Do this:
Starting at the beginning of the data and going on through the line that contains "Select Salami &", substitute "Screen size" for "Image resolution" and repeat those lines with nothing else changed.

Available data:

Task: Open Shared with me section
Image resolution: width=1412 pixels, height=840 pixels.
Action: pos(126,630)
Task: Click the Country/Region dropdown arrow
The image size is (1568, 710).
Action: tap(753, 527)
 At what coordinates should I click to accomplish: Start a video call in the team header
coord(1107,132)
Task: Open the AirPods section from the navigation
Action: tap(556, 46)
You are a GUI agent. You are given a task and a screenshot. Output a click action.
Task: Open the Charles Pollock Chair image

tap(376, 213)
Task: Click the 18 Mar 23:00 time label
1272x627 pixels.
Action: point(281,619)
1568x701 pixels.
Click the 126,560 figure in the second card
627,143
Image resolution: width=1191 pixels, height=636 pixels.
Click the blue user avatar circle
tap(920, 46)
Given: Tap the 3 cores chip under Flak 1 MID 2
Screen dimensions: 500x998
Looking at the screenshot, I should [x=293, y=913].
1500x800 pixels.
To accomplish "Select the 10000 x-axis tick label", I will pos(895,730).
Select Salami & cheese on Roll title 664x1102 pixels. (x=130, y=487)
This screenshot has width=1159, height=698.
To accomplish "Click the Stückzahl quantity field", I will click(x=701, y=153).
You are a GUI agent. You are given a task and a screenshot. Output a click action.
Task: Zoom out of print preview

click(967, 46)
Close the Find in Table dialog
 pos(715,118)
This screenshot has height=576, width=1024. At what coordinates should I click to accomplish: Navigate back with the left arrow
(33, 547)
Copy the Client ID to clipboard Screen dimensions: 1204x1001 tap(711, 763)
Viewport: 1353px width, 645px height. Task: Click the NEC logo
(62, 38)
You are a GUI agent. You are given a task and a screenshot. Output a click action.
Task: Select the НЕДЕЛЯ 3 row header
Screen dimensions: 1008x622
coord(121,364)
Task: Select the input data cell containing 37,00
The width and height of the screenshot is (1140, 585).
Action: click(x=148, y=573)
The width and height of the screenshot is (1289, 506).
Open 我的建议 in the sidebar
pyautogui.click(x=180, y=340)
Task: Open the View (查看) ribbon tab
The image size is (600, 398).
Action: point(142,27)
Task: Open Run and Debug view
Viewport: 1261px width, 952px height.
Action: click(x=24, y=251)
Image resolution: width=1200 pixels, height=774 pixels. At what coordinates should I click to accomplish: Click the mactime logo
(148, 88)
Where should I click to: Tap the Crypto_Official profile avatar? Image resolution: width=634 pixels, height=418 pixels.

Written response:
Task: Open Shared with me section
Screen size: width=1412 pixels, height=840 pixels.
Action: pos(126,630)
Task: Click the Country/Region dropdown arrow
The image size is (1568, 710).
Action: tap(753, 527)
 At what coordinates should I click to accomplish: Start a video call in the team header
coord(1107,132)
Task: Open the AirPods section from the navigation
Action: tap(556, 46)
You are a GUI agent. You are given a task and a screenshot. Output a click action.
Task: Open the Charles Pollock Chair image

tap(376, 213)
Task: Click the 18 Mar 23:00 time label
1272x627 pixels.
Action: point(281,619)
1568x701 pixels.
Click the 126,560 figure in the second card
627,143
Screen size: width=1191 pixels, height=636 pixels.
Click the blue user avatar circle
tap(920, 46)
Given: Tap the 3 cores chip under Flak 1 MID 2
Screen dimensions: 500x998
Looking at the screenshot, I should [x=293, y=913].
1500x800 pixels.
To accomplish "Select the 10000 x-axis tick label", I will pos(895,730).
Select Salami & cheese on Roll title 664x1102 pixels. (x=130, y=487)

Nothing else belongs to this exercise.